What you are asked to do: Determine the number of lines in the listing that include the string "Image"; the reply consists of that number only.

Data for review: Begin

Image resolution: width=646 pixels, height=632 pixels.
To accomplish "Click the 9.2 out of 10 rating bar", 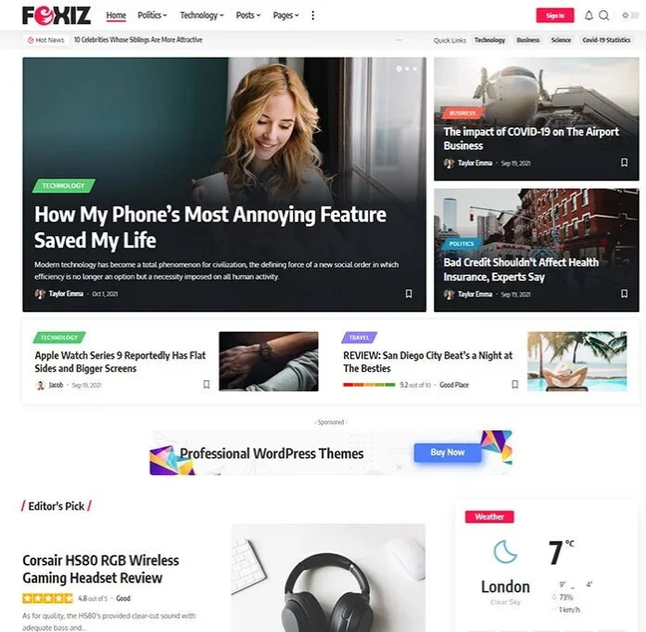I will [369, 385].
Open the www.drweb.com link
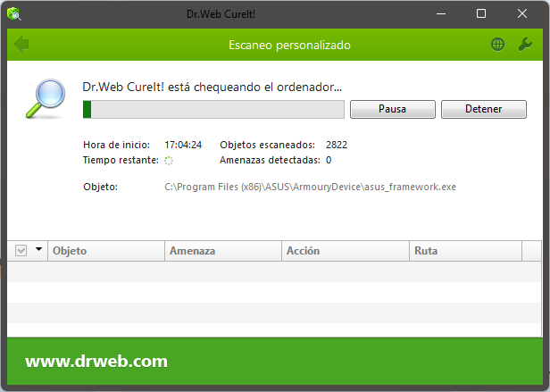Screen dimensions: 550x392 click(96, 362)
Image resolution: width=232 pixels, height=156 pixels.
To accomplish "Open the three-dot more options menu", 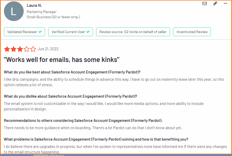I will point(225,3).
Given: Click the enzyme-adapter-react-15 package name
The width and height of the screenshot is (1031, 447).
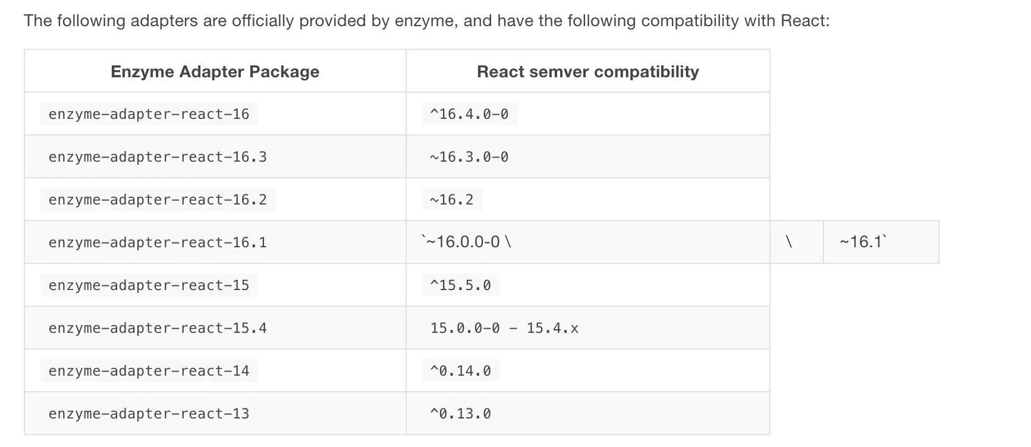Looking at the screenshot, I should (x=149, y=285).
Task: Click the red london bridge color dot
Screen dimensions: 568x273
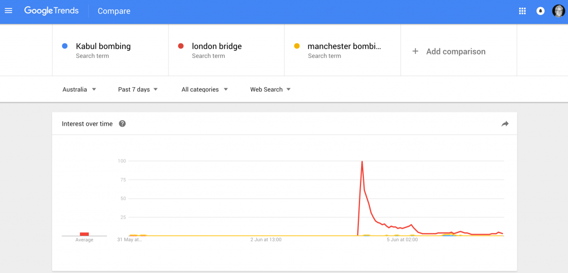Action: click(x=181, y=46)
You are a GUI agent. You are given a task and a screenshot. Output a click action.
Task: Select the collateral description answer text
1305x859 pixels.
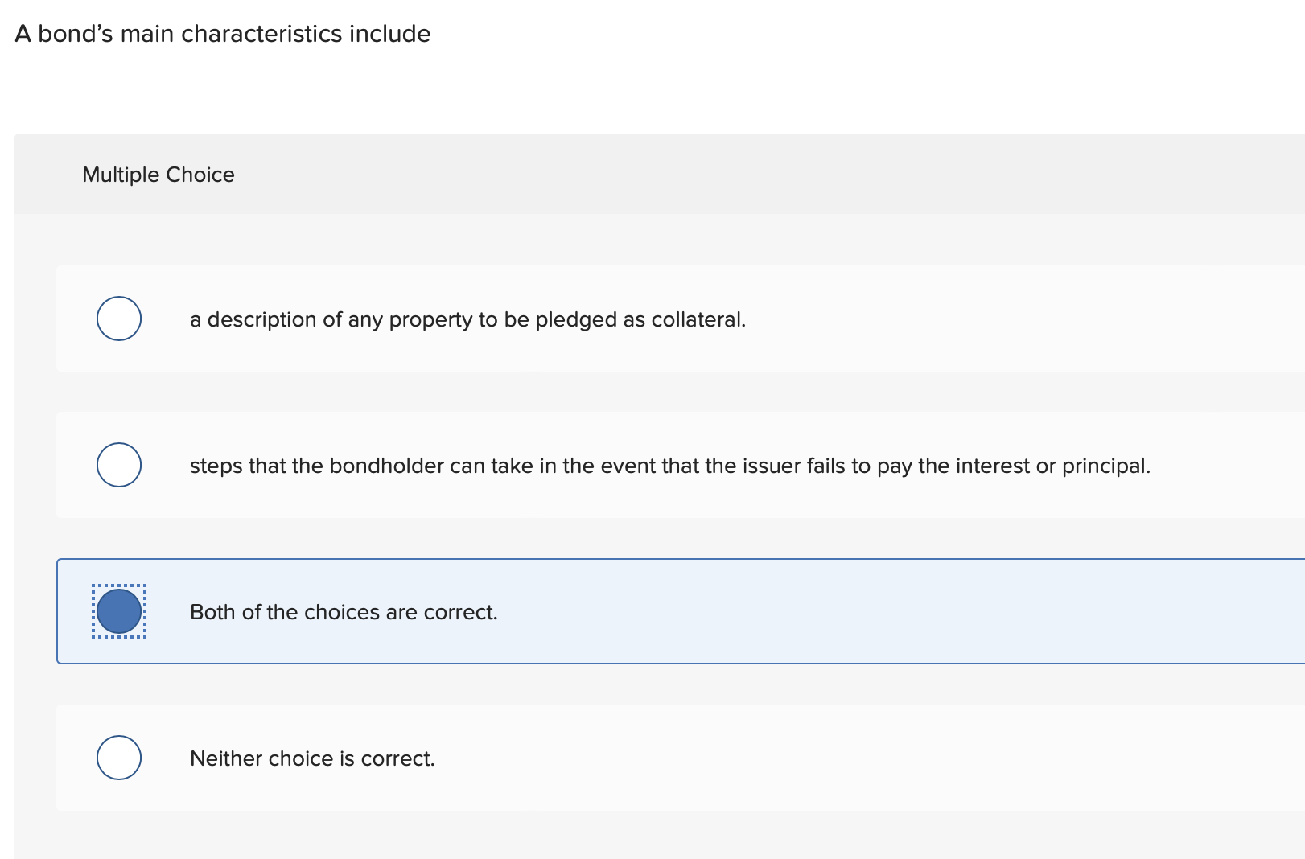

Data for review: End

Task answer: 2